** BEGIN SUPPLIED MATERIAL **

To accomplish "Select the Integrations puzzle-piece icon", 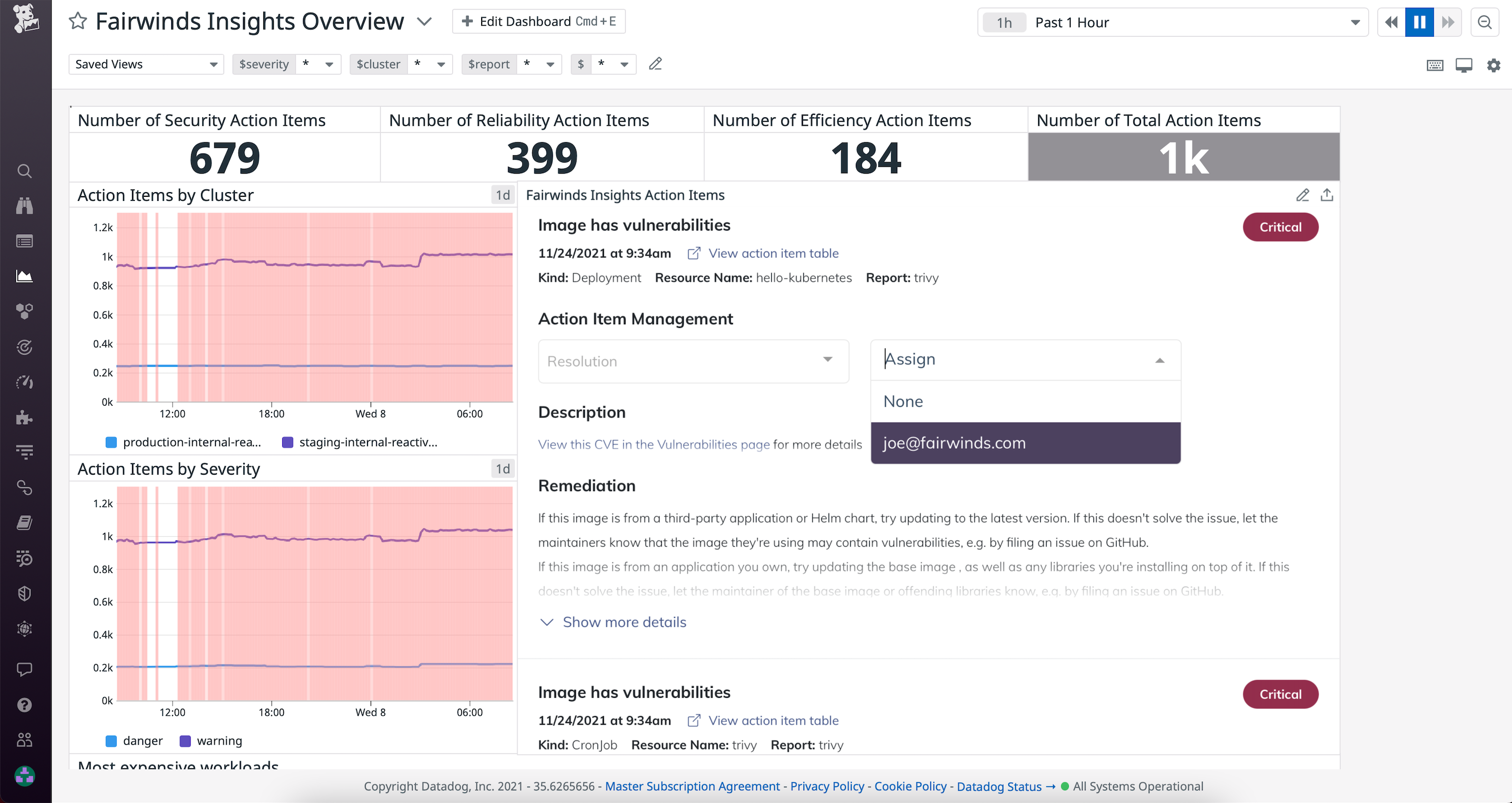I will pyautogui.click(x=25, y=417).
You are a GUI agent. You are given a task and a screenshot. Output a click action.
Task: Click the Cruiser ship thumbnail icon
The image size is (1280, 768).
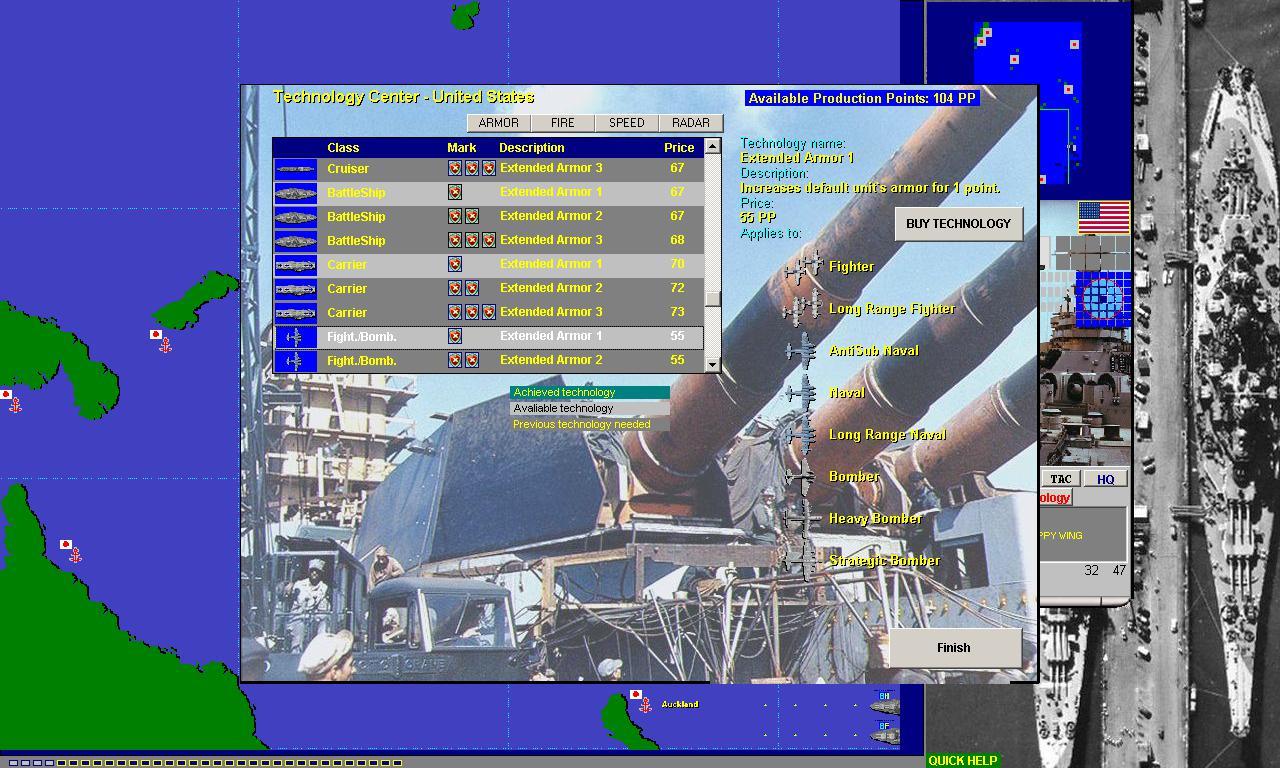(x=295, y=168)
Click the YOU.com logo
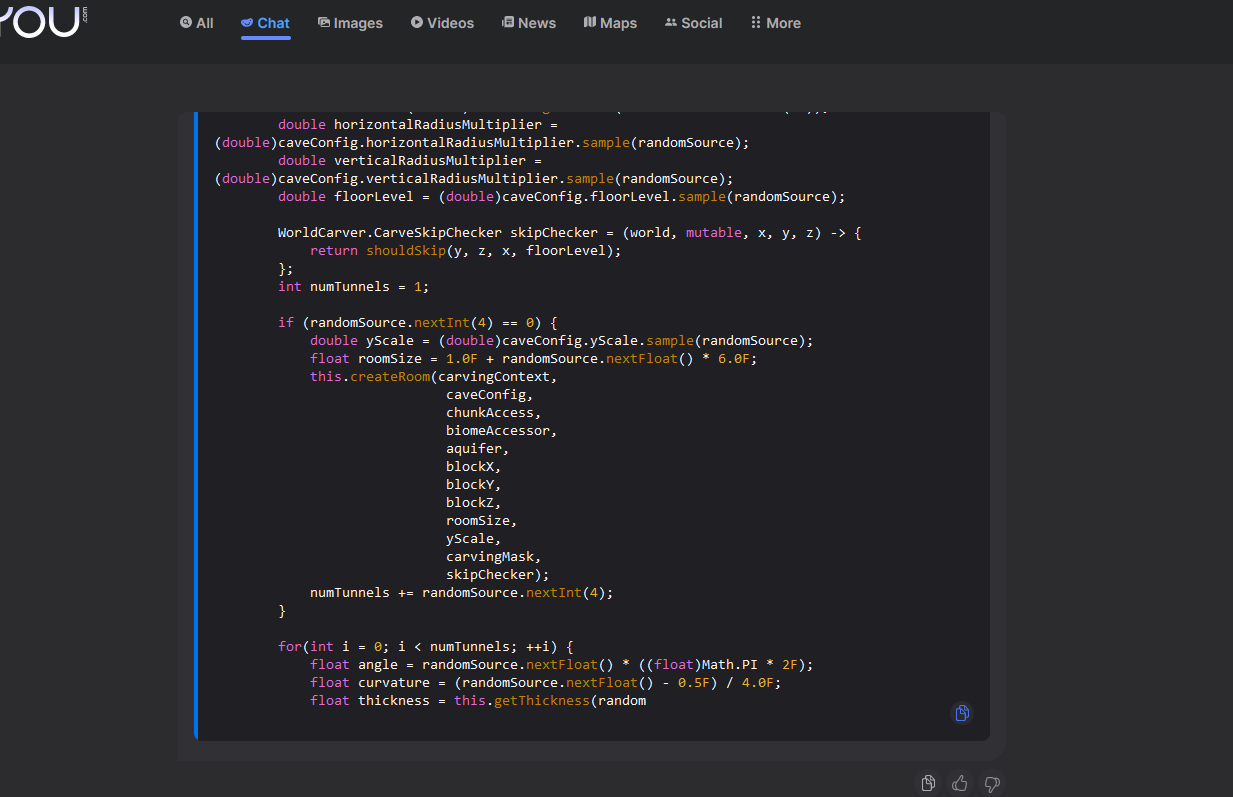This screenshot has width=1233, height=797. [42, 20]
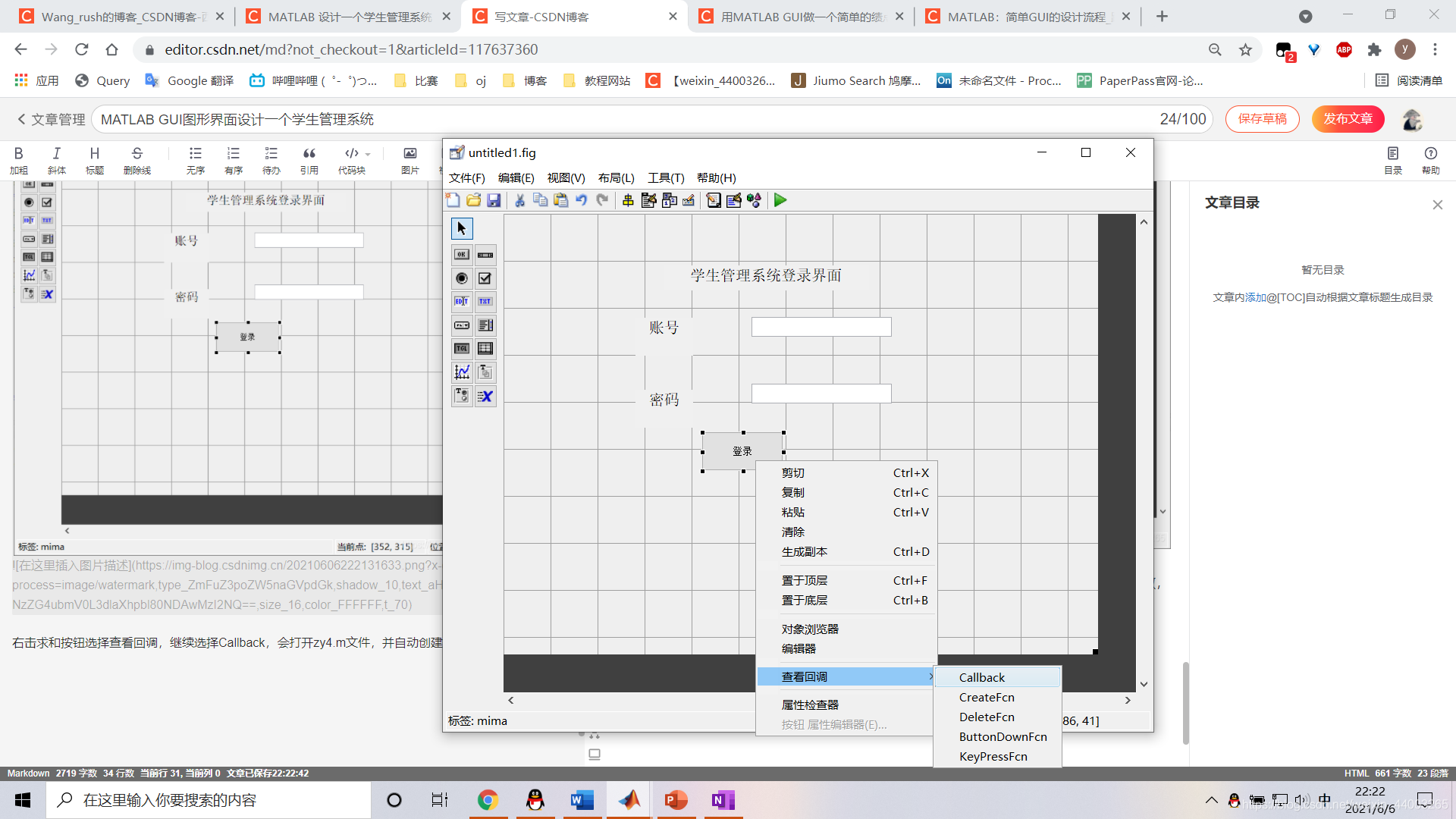Select the Toggle Button component tool
Image resolution: width=1456 pixels, height=819 pixels.
coord(461,349)
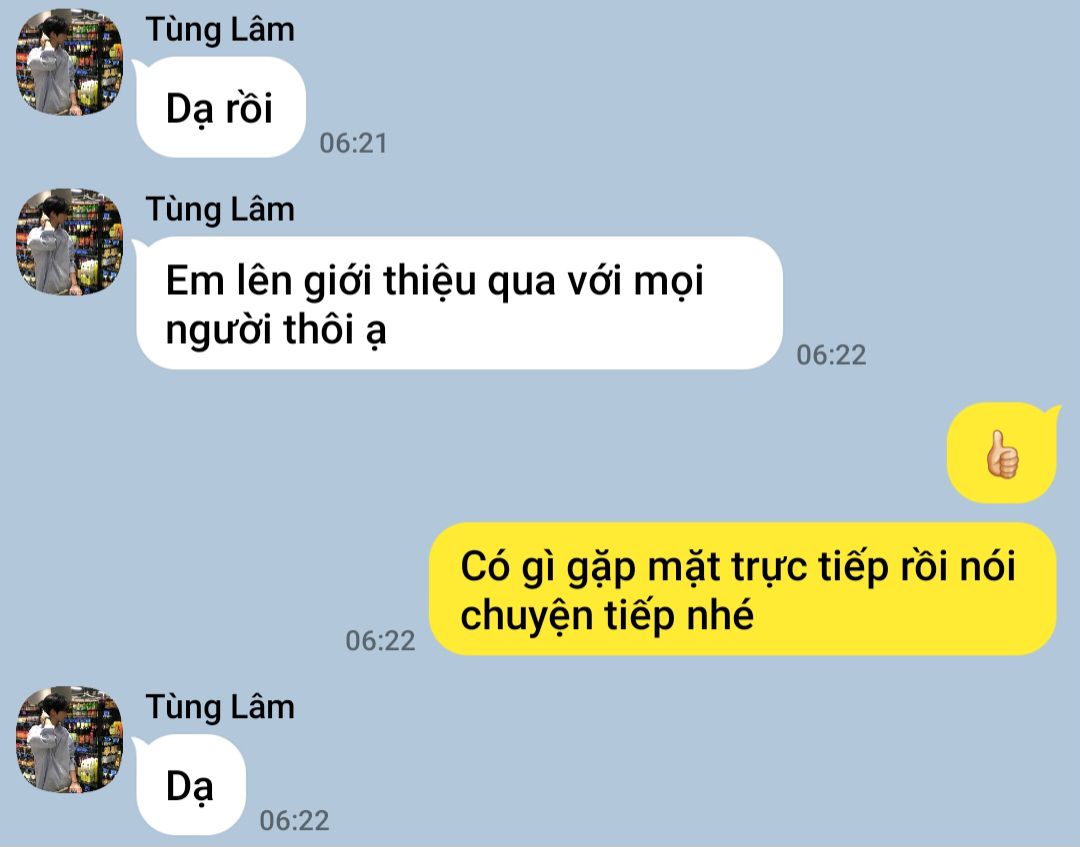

** END SUPPLIED MATERIAL **

**WORK INSTRUCTIONS**
Put everything from the line containing "You are a GUI" down to the line containing "(x=295, y=168)" into a JSON list of strings, one string per line. Leave the pictures out.

**FINISHED ANSWER**
[
  "You are a GUI agent. You are given a task and a screenshot. Output a click action.",
  "Task: Click the Cruiser ship thumbnail icon",
  "The image size is (1280, 768).",
  "(x=295, y=168)"
]